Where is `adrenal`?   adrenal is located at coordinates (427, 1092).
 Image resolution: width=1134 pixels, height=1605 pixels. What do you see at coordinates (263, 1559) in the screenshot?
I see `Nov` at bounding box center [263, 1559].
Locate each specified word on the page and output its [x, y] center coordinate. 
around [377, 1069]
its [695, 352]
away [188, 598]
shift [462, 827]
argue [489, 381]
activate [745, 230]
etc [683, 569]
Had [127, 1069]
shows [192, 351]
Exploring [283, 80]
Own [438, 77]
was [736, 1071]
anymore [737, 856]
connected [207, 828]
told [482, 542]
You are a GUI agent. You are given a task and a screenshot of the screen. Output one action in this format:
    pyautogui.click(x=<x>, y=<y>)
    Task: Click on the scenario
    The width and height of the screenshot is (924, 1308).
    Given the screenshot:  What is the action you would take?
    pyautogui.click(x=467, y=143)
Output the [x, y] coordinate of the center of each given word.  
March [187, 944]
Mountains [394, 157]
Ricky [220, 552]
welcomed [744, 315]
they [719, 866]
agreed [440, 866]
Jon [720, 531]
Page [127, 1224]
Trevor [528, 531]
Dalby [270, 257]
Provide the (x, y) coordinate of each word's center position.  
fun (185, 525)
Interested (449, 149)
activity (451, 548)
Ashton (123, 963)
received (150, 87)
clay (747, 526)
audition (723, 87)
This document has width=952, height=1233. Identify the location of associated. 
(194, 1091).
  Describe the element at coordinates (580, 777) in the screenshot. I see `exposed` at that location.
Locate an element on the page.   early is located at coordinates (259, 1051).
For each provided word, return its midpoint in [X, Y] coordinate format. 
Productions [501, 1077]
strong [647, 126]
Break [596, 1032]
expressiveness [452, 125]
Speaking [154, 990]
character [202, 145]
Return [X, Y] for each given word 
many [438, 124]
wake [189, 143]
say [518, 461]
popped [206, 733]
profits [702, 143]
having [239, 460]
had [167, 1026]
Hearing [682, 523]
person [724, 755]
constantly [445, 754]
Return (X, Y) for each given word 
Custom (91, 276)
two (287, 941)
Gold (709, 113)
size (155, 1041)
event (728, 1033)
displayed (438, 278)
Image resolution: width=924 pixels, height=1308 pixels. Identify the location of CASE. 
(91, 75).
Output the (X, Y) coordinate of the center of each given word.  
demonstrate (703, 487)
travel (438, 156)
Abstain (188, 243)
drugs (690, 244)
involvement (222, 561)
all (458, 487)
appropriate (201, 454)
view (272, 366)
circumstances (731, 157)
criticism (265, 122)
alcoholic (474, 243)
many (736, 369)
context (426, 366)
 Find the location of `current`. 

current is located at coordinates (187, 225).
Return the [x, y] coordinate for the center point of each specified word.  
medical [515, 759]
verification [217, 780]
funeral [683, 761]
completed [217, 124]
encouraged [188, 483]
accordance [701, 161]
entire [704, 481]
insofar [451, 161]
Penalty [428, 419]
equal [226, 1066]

.....

Problem to work on - Format every line of the records above as a numbered list, omitting the blank lines.

Written response -
1. Where is `adrenal`?   adrenal is located at coordinates (427, 1092).
2.  Image resolution: width=1134 pixels, height=1605 pixels. What do you see at coordinates (263, 1559) in the screenshot?
3. I see `Nov` at bounding box center [263, 1559].
4. Locate each specified word on the page and output its [x, y] center coordinate. 
5. around [377, 1069]
6. its [695, 352]
7. away [188, 598]
8. shift [462, 827]
9. argue [489, 381]
10. activate [745, 230]
11. etc [683, 569]
12. Had [127, 1069]
13. shows [192, 351]
14. Exploring [283, 80]
15. Own [438, 77]
16. was [736, 1071]
17. anymore [737, 856]
18. connected [207, 828]
19. told [482, 542]
20. You are a GUI agent. You are given a task and a screenshot of the screen. Output one action in this format:
21.     pyautogui.click(x=<x>, y=<y>)
22.     Task: Click on the scenario
23.     The width and height of the screenshot is (924, 1308).
24.     Given the screenshot:  What is the action you would take?
25.     pyautogui.click(x=467, y=143)
26. Output the [x, y] coordinate of the center of each given word.  
27. March [187, 944]
28. Mountains [394, 157]
29. Ricky [220, 552]
30. welcomed [744, 315]
31. they [719, 866]
32. agreed [440, 866]
33. Jon [720, 531]
34. Page [127, 1224]
35. Trevor [528, 531]
36. Dalby [270, 257]
37. Provide the (x, y) coordinate of each word's center position.  
38. fun (185, 525)
39. Interested (449, 149)
40. activity (451, 548)
41. Ashton (123, 963)
42. received (150, 87)
43. clay (747, 526)
44. audition (723, 87)
45. This document has width=952, height=1233. Identify the location of associated. 
46. (194, 1091).
47.   Describe the element at coordinates (580, 777) in the screenshot. I see `exposed` at that location.
48. Locate an element on the page.   early is located at coordinates (259, 1051).
49. For each provided word, return its midpoint in [X, Y] coordinate format. 
50. Productions [501, 1077]
51. strong [647, 126]
52. Break [596, 1032]
53. expressiveness [452, 125]
54. Speaking [154, 990]
55. character [202, 145]
56. Return [X, Y] for each given word 
57. many [438, 124]
58. wake [189, 143]
59. say [518, 461]
60. popped [206, 733]
61. profits [702, 143]
62. having [239, 460]
63. had [167, 1026]
64. Hearing [682, 523]
65. person [724, 755]
66. constantly [445, 754]
67. Return (X, Y) for each given word 
68. Custom (91, 276)
69. two (287, 941)
70. Gold (709, 113)
71. size (155, 1041)
72. event (728, 1033)
73. displayed (438, 278)
74. Image resolution: width=924 pixels, height=1308 pixels. Identify the location of CASE. 
75. (91, 75).
76. Output the (X, Y) coordinate of the center of each given word.  
77. demonstrate (703, 487)
78. travel (438, 156)
79. Abstain (188, 243)
80. drugs (690, 244)
81. involvement (222, 561)
82. all (458, 487)
83. appropriate (201, 454)
84. view (272, 366)
85. circumstances (731, 157)
86. criticism (265, 122)
87. alcoholic (474, 243)
88. many (736, 369)
89. context (426, 366)
90.  Find the location of `current`. 
91. current is located at coordinates (187, 225).
92. Return the [x, y] coordinate for the center point of each specified word.  
93. medical [515, 759]
94. verification [217, 780]
95. funeral [683, 761]
96. completed [217, 124]
97. encouraged [188, 483]
98. accordance [701, 161]
99. entire [704, 481]
100. insofar [451, 161]
101. Penalty [428, 419]
102. equal [226, 1066]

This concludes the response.